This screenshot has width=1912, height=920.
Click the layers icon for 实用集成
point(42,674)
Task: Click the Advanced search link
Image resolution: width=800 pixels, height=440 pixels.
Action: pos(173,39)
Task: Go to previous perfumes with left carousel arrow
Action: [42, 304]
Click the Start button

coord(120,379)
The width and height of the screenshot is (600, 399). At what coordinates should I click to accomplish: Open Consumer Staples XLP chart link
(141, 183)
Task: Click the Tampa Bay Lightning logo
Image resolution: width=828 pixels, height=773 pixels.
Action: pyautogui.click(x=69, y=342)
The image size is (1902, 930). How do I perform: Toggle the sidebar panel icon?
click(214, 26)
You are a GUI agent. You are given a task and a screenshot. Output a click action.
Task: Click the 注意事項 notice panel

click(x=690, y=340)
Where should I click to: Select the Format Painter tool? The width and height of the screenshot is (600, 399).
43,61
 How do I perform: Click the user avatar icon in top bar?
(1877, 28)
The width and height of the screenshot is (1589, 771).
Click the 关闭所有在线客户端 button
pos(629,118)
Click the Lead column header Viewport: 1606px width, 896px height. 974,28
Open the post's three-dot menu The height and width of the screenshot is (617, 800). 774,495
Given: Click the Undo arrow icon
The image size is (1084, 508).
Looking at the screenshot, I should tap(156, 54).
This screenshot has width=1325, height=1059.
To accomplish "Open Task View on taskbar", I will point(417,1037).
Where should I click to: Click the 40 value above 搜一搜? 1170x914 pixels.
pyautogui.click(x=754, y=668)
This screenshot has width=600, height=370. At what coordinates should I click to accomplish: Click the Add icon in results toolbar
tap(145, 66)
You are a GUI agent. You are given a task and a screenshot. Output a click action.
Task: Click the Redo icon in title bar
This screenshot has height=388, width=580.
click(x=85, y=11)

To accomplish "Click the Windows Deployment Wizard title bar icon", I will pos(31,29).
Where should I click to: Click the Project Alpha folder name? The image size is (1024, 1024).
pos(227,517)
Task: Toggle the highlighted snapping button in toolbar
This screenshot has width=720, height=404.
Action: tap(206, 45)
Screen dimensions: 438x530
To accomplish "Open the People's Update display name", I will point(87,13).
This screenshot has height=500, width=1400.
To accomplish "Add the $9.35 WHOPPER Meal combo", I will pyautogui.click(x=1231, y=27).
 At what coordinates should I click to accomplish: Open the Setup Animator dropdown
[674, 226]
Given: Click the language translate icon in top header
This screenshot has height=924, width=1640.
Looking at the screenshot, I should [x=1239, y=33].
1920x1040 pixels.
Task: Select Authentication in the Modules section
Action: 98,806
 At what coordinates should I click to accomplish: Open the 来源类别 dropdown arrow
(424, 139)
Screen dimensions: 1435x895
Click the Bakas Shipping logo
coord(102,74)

☆ ☆ ☆

### [Prompt]
The listing above must be transcribed exactly, line by line.

### [Response area]
This screenshot has width=1912, height=920.
Click the layers icon for 实用集成
point(42,674)
Task: Click the Advanced search link
Image resolution: width=800 pixels, height=440 pixels.
Action: pos(173,39)
Task: Go to previous perfumes with left carousel arrow
Action: [42, 304]
Click the Start button

coord(120,379)
The width and height of the screenshot is (600, 399). At what coordinates should I click to accomplish: Open Consumer Staples XLP chart link
(141, 183)
Task: Click the Tampa Bay Lightning logo
Image resolution: width=828 pixels, height=773 pixels.
Action: pyautogui.click(x=69, y=342)
The image size is (1902, 930). How do I perform: Toggle the sidebar panel icon?
click(214, 26)
You are a GUI agent. You are given a task and a screenshot. Output a click action.
Task: Click the 注意事項 notice panel

click(x=690, y=340)
Where should I click to: Select the Format Painter tool? The width and height of the screenshot is (600, 399).
43,61
 How do I perform: Click the user avatar icon in top bar?
(1877, 28)
The width and height of the screenshot is (1589, 771).
Click the 关闭所有在线客户端 button
pos(629,118)
Click the Lead column header Viewport: 1606px width, 896px height. 974,28
Open the post's three-dot menu The height and width of the screenshot is (617, 800). 774,495
Given: Click the Undo arrow icon
The image size is (1084, 508).
Looking at the screenshot, I should tap(156, 54).
This screenshot has width=1325, height=1059.
To accomplish "Open Task View on taskbar", I will point(417,1037).
Where should I click to: Click the 40 value above 搜一搜? 1170x914 pixels.
pyautogui.click(x=754, y=668)
This screenshot has width=600, height=370. At what coordinates should I click to accomplish: Click the Add icon in results toolbar
tap(145, 66)
You are a GUI agent. You are given a task and a screenshot. Output a click action.
Task: Click the Redo icon in title bar
This screenshot has height=388, width=580.
click(x=85, y=11)

To accomplish "Click the Windows Deployment Wizard title bar icon", I will pos(31,29).
Where should I click to: Click the Project Alpha folder name? The image size is (1024, 1024).
pos(227,517)
Task: Toggle the highlighted snapping button in toolbar
This screenshot has width=720, height=404.
Action: tap(206, 45)
Screen dimensions: 438x530
To accomplish "Open the People's Update display name", I will point(87,13).
This screenshot has height=500, width=1400.
To accomplish "Add the $9.35 WHOPPER Meal combo", I will pyautogui.click(x=1231, y=27).
 At what coordinates should I click to accomplish: Open the Setup Animator dropdown
[674, 226]
Given: Click the language translate icon in top header
This screenshot has height=924, width=1640.
Looking at the screenshot, I should [x=1239, y=33].
1920x1040 pixels.
Task: Select Authentication in the Modules section
Action: 98,806
 At what coordinates should I click to accomplish: Open the 来源类别 dropdown arrow
(424, 139)
Screen dimensions: 1435x895
Click the Bakas Shipping logo
coord(102,74)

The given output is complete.